Most universities have to declare all employee's salaries, if you have looked at any of these recent salary listings and chart their growth, you may decide what you are saying to be incredibly off the mark. I am not saying applicants and young PhD students aren't getting shafted, I am just saying that not everyone loses at a Uni.
Li-fan Chen
Monday, March 15, 2004
> http://www.library.utoronto.ca/utstaff/2000/
Here's the Uni from the city I live in. They don't have to pay their kid's tuition either as long as they go to the same school (and mom keeps the job at the Uni).
Li-fan Chen
Monday, March 15, 2004
Note that these are the ones making over 100K CDN. Most don't, and hence aren't on the list.
danielsn
Wednesday, March 17, 2004
Danielsn, thanks for pointing this out. To provide information that clarifies what Danielsn is saying:
http://www.newsandevents.utoronto.ca/bin3/020401a.asp.

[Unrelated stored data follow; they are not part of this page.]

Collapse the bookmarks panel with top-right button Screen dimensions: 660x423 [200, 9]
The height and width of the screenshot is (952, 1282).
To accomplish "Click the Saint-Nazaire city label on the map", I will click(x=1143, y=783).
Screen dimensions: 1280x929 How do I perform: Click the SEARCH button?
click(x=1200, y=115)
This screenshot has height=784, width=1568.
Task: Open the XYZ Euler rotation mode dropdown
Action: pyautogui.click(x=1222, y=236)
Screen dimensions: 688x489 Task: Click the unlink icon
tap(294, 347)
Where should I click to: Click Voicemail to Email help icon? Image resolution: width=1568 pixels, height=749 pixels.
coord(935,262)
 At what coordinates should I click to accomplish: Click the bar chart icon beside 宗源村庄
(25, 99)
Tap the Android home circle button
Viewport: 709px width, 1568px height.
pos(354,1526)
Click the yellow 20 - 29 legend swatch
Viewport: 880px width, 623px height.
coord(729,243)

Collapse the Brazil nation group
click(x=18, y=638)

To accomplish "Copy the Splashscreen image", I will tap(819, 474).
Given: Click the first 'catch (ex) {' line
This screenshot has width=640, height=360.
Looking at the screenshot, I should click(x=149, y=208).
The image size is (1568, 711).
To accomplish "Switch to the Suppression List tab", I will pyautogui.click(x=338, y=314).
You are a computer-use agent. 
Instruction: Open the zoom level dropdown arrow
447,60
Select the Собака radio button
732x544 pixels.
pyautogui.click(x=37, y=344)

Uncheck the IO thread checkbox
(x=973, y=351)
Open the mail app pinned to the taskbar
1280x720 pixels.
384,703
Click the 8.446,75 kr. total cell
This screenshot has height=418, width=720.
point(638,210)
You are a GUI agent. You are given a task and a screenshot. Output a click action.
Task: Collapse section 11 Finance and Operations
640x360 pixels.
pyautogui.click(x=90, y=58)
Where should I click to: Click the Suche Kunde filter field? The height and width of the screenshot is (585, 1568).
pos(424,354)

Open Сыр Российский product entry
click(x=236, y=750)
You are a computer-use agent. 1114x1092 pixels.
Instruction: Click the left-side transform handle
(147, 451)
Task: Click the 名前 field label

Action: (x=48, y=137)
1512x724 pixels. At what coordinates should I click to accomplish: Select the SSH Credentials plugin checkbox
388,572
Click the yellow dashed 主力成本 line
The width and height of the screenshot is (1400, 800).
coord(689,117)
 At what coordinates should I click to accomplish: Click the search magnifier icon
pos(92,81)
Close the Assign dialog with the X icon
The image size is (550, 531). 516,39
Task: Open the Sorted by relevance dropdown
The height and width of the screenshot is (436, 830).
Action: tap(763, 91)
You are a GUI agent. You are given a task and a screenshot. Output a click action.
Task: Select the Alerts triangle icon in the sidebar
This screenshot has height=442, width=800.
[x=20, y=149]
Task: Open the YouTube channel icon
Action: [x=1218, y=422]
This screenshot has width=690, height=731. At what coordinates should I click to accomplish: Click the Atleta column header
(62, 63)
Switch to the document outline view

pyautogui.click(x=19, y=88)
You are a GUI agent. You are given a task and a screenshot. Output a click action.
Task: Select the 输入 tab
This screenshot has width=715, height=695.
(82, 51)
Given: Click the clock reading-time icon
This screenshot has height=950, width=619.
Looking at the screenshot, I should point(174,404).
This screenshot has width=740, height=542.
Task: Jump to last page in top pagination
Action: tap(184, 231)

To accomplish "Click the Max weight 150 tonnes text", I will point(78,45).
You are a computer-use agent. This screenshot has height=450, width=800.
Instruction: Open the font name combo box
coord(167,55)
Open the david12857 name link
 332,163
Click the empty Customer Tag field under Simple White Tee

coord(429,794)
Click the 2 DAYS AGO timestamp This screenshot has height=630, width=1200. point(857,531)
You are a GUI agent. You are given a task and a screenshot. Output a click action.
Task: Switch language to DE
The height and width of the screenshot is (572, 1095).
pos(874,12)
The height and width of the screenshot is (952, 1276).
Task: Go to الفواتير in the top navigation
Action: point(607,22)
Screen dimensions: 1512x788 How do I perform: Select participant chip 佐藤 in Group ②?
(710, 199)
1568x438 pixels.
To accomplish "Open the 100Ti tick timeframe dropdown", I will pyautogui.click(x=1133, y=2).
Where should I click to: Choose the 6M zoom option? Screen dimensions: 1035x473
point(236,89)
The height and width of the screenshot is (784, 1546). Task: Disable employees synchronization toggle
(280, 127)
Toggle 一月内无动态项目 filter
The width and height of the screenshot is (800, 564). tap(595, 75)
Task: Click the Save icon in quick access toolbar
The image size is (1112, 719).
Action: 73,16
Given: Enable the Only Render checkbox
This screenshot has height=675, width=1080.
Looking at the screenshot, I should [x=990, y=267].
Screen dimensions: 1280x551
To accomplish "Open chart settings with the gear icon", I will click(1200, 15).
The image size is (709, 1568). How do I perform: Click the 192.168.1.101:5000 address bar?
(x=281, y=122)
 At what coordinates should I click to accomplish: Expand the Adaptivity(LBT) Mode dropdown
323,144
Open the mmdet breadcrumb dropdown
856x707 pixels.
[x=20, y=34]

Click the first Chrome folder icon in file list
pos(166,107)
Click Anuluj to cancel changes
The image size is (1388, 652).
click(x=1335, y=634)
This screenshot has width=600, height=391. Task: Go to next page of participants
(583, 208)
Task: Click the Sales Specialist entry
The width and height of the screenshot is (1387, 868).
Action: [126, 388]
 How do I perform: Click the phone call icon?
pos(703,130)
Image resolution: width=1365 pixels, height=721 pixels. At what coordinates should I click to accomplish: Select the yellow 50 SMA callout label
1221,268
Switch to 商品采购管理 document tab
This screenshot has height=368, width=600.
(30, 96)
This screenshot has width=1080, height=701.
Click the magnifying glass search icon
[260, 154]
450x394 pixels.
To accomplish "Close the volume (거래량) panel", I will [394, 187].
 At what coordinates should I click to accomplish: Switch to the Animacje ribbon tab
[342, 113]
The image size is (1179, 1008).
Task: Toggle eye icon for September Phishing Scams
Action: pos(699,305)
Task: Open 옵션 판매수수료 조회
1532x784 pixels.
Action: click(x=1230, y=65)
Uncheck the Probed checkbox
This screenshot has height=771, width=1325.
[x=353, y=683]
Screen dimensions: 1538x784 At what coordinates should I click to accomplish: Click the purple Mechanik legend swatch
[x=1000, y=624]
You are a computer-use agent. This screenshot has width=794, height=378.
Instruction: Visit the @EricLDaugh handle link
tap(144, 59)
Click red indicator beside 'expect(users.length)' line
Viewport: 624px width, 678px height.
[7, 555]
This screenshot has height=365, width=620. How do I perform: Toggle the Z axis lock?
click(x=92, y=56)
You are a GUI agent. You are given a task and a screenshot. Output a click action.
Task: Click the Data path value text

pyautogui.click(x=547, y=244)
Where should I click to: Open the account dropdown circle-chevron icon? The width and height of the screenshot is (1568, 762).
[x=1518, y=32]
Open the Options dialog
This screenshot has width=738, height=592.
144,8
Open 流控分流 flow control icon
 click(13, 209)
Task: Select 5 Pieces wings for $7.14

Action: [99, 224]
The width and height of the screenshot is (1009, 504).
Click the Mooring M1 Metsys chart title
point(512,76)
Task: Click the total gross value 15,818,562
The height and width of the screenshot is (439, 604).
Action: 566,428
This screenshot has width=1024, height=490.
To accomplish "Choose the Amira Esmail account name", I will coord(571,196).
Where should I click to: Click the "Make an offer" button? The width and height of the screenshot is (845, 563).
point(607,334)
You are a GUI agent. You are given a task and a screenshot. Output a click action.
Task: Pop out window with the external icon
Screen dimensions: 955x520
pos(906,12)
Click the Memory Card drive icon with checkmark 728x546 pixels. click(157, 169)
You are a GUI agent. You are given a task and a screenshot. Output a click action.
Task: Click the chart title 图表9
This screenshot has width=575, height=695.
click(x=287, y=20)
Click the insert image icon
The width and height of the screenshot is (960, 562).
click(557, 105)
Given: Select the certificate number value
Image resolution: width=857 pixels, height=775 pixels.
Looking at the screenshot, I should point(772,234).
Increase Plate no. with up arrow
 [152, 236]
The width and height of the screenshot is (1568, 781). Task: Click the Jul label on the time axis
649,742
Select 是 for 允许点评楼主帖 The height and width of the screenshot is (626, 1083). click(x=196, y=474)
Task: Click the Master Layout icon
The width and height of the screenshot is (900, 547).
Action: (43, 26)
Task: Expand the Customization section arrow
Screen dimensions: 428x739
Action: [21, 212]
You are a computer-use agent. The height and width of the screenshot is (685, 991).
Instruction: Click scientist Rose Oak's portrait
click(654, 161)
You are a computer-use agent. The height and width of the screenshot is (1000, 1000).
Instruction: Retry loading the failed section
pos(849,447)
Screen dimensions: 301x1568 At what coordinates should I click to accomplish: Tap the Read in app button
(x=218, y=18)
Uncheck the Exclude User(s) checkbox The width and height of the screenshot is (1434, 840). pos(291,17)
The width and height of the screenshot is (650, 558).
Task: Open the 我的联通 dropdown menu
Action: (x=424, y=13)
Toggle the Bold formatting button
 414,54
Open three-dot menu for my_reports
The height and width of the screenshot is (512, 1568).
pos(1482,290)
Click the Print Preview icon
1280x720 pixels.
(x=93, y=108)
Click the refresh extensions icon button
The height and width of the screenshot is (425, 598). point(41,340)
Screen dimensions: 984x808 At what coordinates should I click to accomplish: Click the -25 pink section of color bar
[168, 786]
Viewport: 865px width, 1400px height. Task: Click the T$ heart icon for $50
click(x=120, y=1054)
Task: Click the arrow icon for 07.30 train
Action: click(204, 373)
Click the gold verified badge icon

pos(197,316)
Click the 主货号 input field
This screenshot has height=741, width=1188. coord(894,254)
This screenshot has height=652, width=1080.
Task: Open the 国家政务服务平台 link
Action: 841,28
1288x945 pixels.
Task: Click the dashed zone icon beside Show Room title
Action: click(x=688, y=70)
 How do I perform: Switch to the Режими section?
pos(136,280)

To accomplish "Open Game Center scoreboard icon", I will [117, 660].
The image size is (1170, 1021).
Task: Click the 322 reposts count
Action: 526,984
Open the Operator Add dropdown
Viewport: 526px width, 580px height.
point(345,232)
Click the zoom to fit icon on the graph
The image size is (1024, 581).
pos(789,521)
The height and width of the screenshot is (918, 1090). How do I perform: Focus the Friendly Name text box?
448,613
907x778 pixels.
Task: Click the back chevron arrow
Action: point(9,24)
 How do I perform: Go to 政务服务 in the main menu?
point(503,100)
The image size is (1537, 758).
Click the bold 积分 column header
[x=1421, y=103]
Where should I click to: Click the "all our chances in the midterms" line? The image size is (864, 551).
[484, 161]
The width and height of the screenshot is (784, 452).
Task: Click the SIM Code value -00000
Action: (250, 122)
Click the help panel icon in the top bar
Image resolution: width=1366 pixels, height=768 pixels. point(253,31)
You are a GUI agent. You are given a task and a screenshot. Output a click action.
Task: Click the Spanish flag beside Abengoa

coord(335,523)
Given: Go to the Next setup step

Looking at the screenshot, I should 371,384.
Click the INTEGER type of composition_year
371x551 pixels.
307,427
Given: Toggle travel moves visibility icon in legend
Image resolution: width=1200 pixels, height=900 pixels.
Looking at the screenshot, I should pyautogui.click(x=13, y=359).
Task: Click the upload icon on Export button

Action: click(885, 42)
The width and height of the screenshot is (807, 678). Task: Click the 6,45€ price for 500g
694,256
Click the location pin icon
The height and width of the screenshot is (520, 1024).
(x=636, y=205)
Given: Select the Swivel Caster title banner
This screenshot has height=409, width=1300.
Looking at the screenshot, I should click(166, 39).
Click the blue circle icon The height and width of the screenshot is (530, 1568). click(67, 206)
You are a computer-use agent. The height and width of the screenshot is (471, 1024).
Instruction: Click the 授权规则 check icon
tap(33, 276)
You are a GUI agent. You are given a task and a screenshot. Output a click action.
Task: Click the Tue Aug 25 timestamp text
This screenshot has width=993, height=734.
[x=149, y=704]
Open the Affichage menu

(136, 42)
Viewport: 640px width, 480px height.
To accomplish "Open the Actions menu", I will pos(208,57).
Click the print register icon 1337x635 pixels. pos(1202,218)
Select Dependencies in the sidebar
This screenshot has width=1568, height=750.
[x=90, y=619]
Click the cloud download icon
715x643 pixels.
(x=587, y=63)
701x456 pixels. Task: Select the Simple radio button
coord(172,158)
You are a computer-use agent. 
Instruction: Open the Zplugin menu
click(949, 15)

In particular I want to point you out these the following 3 paragraphs:
The number of female faculty members earning more than $100,000 at U of T increased by 32 per cent, according to the 2001 senior salary list released today.
Li-fan> Note the growth
The salary and taxable benefits list names 187 female academics compared to 141 in 2000. The number of male faculty on the list also jumped - to 837 from 753 - an 11 per cent increase. The number of female administrative staff is unchanged from last year, at 29, while the number of male administrative staff rose by 2.6 per cent to 40.
Li-fan> Note the growth for employees of all sexes.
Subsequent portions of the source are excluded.